Why Artists Seem to Love the San Andreas Fault

It must have begun with some of the earliest plays out California way. Actors and other artists know it is their bread and butter to cause some reaction in people. So after the earthquake/play they were delighted to hear the audience say that “the performance moved me”.

Both sides might be aware of the literal meanings of those words, because of a fault slip or whatever, still, the actor will internalize it as an effective performance.

This and technology was the start of the legend of Hollywood. The silver screen went over big there and the kudos for the actors expanded. Now all across the country, people could be moved by what they saw. Moving pictures were high praise for any actor so the best of them began moving across country to the San Andreas fault’s area. Which created more moving pictures and the cycle continued.

Los Angeles especially began attracting all kinds of artists. Like musicians who made the area one of the true meccas for music.

Not only was the music moving, but it also stirred something deep inside its fans. Before a single note was played. A fault will do something like that. It’s so powerful that it will make the fans and the act evacuate the building, too. Only to come back on a less stirring night, because sometimes the music moves you too much.

Somehow Hollywood artists found themselves in the age of hyperbole. Not only did they manage to eke out an existence in this age, they also thrived as never before. How many of these artists loved to hear “That was an earth shaking performance!”

An artist may even have been disappointed by this truism. Especially if it were her goal to hear her performance was “Truly earth shattering!”

And then there is the more personal. Like “Your performance literally shook me to my core.” This might be the artist’s true goal.
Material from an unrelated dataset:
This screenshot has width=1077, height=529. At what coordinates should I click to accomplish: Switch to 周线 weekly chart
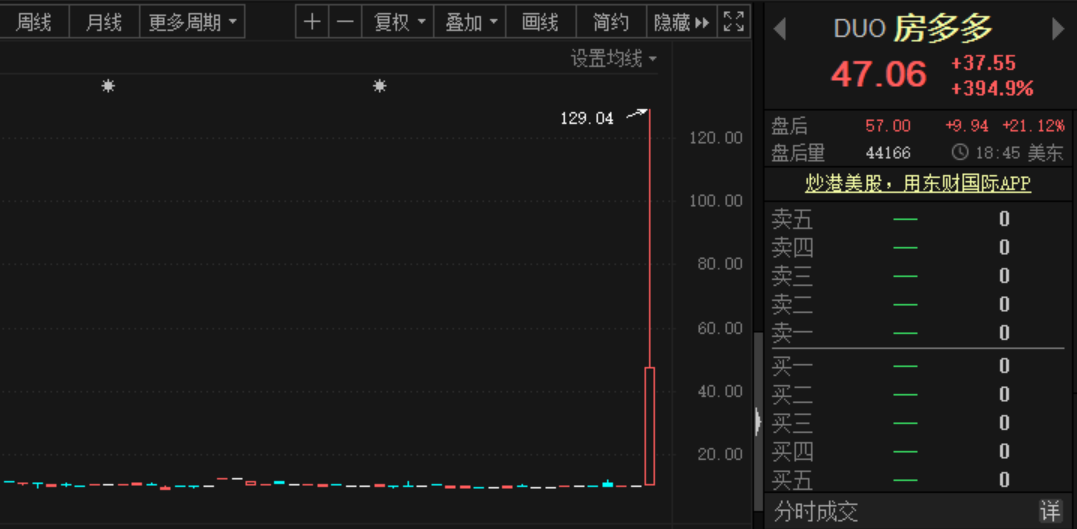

But we should beware of the artist who is of singular vision and wants to go out with a bang. Stealing the plot from the Superman movie of the seventies, they may wish to move their audience like never before. Thus rigging a nuclear weapon in the San Andreas fault set to go off during the climax of their performance.

This would likely shake them at least as far as Las Vegas. Undoubtedly the performer would die but thinking ahead they would have a live feed to the part of the world that wouldn’t be shook that much.

So whose fault would we say it is then?